IoT Integration Systems: Vendors like Cambridge Mobile Telematics and Octo Telematics lead in connected car solutions, while SmartWater Risk Management and Roost specialize in smart home insurance technology. Carpe Data provides next-generation data products for emerging risks.
Automated Underwriting Platforms: Companies like Cytora and Planck have revolutionized commercial insurance underwriting, while Tractable and Zesty.ai focus on property assessment using AI. Root Insurance pioneered fully automated personal auto underwriting.
Blockchain-Based Solutions: B3i Services (industry consortium), ChainThat, and InsurWave have developed blockchain platforms for insurance transactions, while R3 Corda has become a popular choice for insurance smart contracts.
API-First Infrastructure: Players like WeFox and Boost Insurance provide full-stack insurance platforms, while Pie Insurance and Next Insurance demonstrate the power of API-driven specialty insurance platforms.
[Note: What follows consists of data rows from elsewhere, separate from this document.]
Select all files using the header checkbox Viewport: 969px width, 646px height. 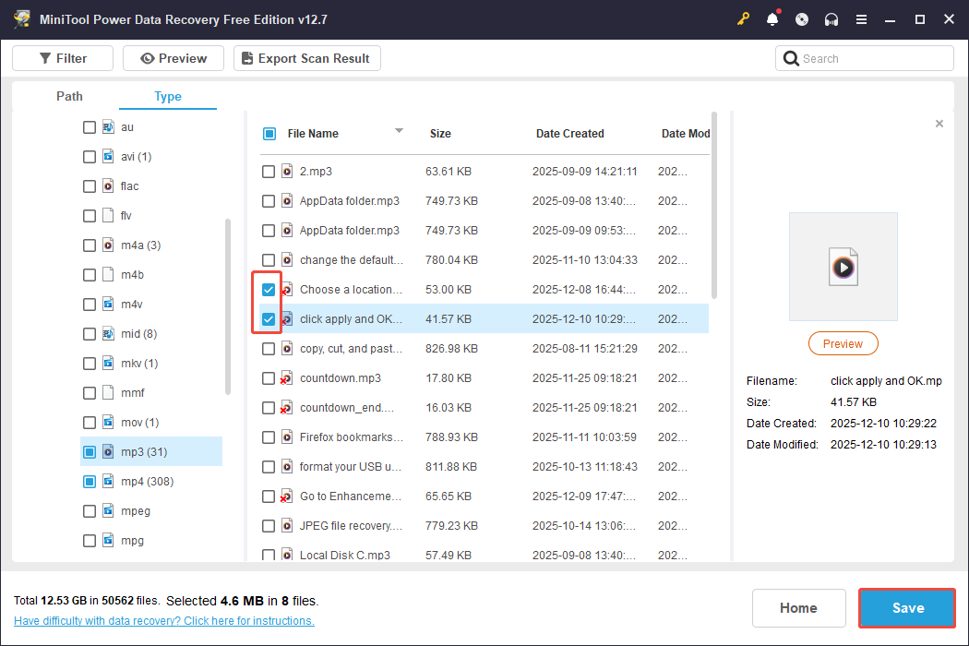point(268,133)
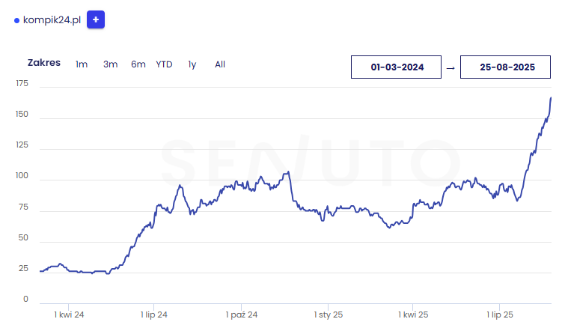Click the 1 paź 24 axis marker
This screenshot has width=562, height=325.
click(x=242, y=315)
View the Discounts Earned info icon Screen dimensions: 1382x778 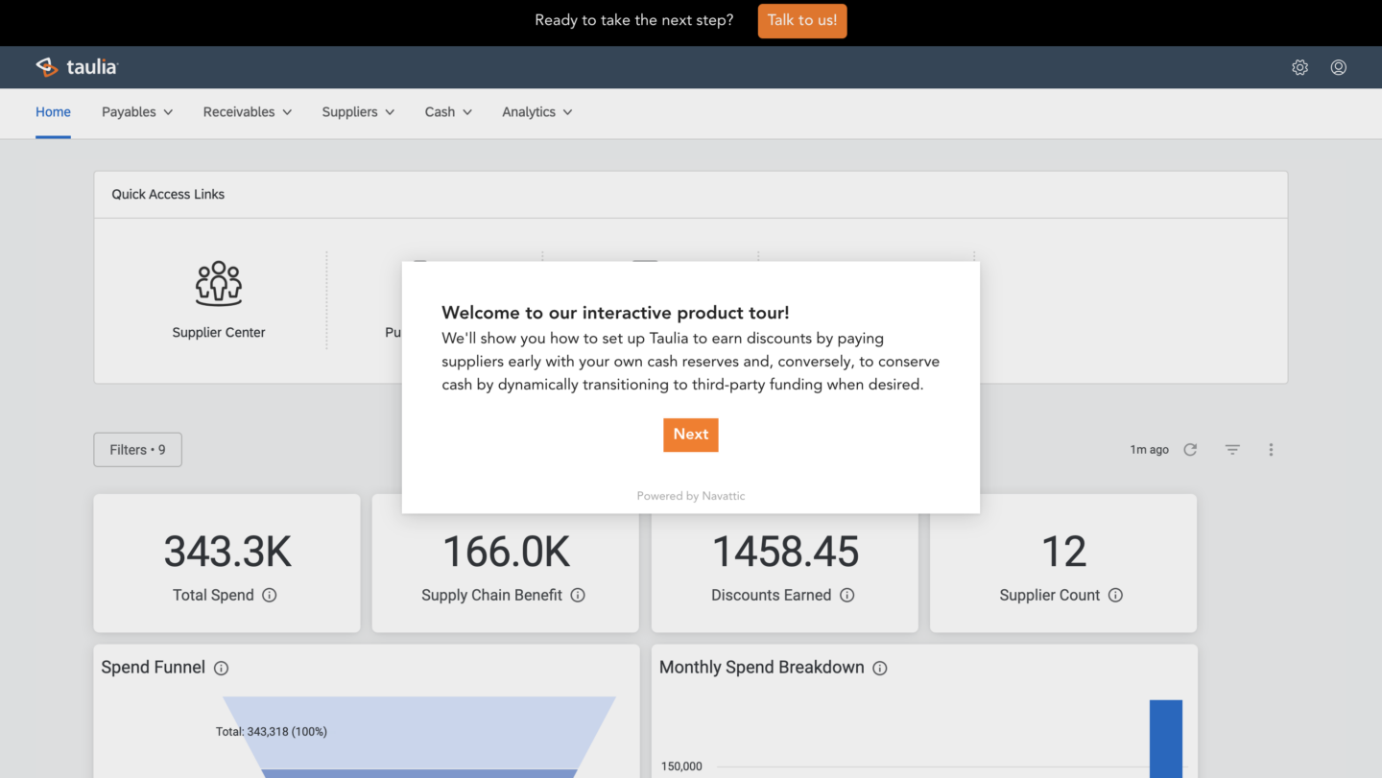pos(847,595)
Socotra offers a cloud-native core platform designed for API integration.
Predictive Analytics Tools: Verisk Analytics continues to lead in insurance data analytics, while newer entrants like Premonition Analytics and RiskGenius focus on specific niches like legal analytics and policy analysis. Quantemplate specializes in insurance data integration and analytics.
Customer Experience Platforms: Companies like Lemonade and Oscar Health have set new standards for digital-first insurance experiences, while platforms like SimpleSurance and WeSure focus on embedded insurance solutions. Bold Penguin has revolutionized commercial insurance distribution.
The evolution of insurtech reflects the industry’s broader transformation from a reactive, transaction-based model to a proactive, relationship-driven approach. Modern insurtech solutions don’t just digitize existing processes – they fundamentally reimagine how insurance products and services can better serve and protect customers in an increasingly complex world.
What Can you Expect From the “What is Insurtech” Series?
Cloverleaf is embarking on this several part bi-weekly blog series to help define new terms and redefine old terms that require fresh definitions. By authoring these articles, I’m looking to educate and spark discussion in the industry as we are now solidly in a new era for the industry.
We are excited about the bright future of the insurance industry, and the innovations that are coming from start-ups to large technology companies alike.
What is important for our current and future customers to know is that just as Cloverleaf was a pioneer and anomaly in 2015, our mission is to continue to be ahead of the curve serving today’s needs of insurers and the insured while building the foundations of what they will need beyond the next few years.